Lowe Syndrome (LS) is a rare genetic condition caused by a mutation in the OCRL 1 gene resulting in physical and mental impairments beginning at birth. Because of this defective gene, an essential enzyme called PIP2-5 phosphatase is not produced. This enzyme is essential to normal metabolic processes that take place in a small part of the cell called the Golgi apparatus. Because of the enzyme deficiency, cell functions that are regulated by the Golgi are abnormal, leading to various developmental defects including bilateral cataracts and impairments of the nervous system and kidneys.
This disorder occurs most often in males, but can also occur in females. There are three main findings, which are present in all people with LS: cataracts in one eye or both eyes at birth (glaucoma is present in about 50 percent of cases, though usually not at birth); low muscle tone and weakness (hypotonia) at birth; and Fanconi syndrome, which is a type of kidney dysfunction. People with Fanconi syndrome generally have normal kidney function shortly after birth, but abnormal function occurs by 1 year of age.
The kidneys play an important role in maintaining chemical balance in the body. In people with renal Fanconi syndrome, the kidneys are unable to reabsorb important nutrients into the bloodstream. When there is an imbalance of salts, minerals, water and other substances in the body, this imbalance can lead to impaired growth, bowed leg bones (hypophosphatemic rickets), and progressively worsening and life-threatening renal failure (end-stage renal disease).
In addition to kidney dysfunction, children with LS have other impairments such as intellectual disability, seizures, behavior problems, glaucoma, bone weakness (neonatal hypotonia), and, in male children, undescended testicles. Neonatal hypotonia can contribute to feeding difficulties, problems with breathing, and delayed development of motor skills (i.e. sitting, standing, and walking). Motor and mental developmental delays are generally present in infancy. Temper tantrums and aggressiveness are frequent during adolescence.

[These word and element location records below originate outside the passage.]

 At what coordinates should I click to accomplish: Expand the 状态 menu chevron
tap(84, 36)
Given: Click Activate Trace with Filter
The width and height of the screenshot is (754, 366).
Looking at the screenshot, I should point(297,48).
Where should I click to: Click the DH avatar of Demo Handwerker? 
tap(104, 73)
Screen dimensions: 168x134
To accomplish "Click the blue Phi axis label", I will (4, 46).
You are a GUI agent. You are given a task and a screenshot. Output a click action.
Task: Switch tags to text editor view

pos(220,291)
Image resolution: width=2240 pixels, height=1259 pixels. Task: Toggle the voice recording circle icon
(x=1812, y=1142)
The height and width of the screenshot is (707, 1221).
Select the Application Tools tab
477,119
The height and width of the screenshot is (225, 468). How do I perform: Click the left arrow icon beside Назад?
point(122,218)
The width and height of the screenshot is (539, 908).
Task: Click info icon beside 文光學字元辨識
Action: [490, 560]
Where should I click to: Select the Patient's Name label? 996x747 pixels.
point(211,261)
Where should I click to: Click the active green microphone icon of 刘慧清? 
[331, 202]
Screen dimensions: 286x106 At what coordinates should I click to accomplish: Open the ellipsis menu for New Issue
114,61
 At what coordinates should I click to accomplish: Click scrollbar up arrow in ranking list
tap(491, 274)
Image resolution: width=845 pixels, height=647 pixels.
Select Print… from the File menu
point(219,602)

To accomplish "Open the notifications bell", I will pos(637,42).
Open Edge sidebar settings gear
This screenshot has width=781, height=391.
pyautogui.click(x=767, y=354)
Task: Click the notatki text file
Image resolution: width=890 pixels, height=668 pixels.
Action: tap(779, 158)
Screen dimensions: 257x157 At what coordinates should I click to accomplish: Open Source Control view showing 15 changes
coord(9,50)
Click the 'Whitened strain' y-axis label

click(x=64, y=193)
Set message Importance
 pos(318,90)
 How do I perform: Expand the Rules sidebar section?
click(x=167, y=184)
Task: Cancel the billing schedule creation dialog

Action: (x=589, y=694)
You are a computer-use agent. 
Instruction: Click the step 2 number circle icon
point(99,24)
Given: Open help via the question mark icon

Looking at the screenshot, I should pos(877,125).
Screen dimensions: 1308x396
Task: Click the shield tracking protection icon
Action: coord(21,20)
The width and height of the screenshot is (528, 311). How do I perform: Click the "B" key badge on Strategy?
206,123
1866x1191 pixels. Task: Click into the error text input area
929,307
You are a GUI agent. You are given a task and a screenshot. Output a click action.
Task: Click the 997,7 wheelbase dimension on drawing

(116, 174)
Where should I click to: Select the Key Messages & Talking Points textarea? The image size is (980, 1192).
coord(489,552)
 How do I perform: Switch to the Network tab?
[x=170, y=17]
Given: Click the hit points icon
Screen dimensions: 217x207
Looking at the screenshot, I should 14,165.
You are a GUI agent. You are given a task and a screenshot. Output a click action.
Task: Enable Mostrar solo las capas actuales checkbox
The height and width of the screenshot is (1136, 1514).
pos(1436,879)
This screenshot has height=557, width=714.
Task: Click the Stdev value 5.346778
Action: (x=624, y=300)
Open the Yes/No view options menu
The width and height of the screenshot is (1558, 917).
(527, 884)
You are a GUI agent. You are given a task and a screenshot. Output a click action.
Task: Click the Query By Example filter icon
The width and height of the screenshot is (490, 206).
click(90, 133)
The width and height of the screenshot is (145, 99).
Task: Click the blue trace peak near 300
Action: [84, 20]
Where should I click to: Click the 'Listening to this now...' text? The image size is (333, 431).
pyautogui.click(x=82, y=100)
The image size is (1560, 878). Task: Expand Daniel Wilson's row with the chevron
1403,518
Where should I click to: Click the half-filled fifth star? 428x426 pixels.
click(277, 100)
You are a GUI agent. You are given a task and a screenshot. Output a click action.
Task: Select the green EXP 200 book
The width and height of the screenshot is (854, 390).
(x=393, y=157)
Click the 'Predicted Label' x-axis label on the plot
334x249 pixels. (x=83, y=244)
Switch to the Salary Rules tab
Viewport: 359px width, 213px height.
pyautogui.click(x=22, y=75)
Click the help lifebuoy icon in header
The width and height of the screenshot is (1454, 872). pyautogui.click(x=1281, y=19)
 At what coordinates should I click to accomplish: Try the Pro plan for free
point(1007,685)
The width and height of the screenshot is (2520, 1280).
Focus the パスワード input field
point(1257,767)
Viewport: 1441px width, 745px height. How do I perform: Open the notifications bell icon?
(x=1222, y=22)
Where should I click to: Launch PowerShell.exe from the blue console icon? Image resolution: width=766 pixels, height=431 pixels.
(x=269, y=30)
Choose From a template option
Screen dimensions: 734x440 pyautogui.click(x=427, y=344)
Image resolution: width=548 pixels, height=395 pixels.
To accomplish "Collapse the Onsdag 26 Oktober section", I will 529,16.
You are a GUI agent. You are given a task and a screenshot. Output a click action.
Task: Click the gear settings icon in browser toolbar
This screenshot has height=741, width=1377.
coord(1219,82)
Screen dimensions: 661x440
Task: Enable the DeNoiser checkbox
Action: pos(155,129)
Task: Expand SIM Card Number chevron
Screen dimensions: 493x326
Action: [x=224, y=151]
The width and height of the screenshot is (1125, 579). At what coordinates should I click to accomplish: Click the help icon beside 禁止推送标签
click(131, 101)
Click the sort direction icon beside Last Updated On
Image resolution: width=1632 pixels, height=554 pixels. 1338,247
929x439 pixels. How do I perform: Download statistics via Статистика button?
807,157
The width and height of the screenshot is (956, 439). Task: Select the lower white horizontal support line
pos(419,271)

DIAGNOSTIC TESTING, PHYSICAL FINDINGS, AND ICD-9-CM CODING
Molecular genetic testing is needed to confirm the diagnosis of LS. A small skin sample called a fibroblast is taken and sent to a biomedical genetics laboratory for testing. Blood testing to determine the DNA mutation of the gene is another method used to diagnose LS.
ONSET AND PROGRESSION
People with LS have delayed development and intellectual ability ranges from normal to severely impaired. Renal dysfunction, hypotonia, increased susceptibility to infectious disease; respiratory illness, seizures, and sudden death (usually while sleeping) are the most frequent causes of death during the first years of life in children with LS.
Currently there is no cure for LS. Treatment includes cataract extraction, glaucoma control, and correction of renal disease. Physical, occupational, and vision therapies, and orientation and mobility services to improve adaptive functioning. School age children require individualized and flexible instructional curricula.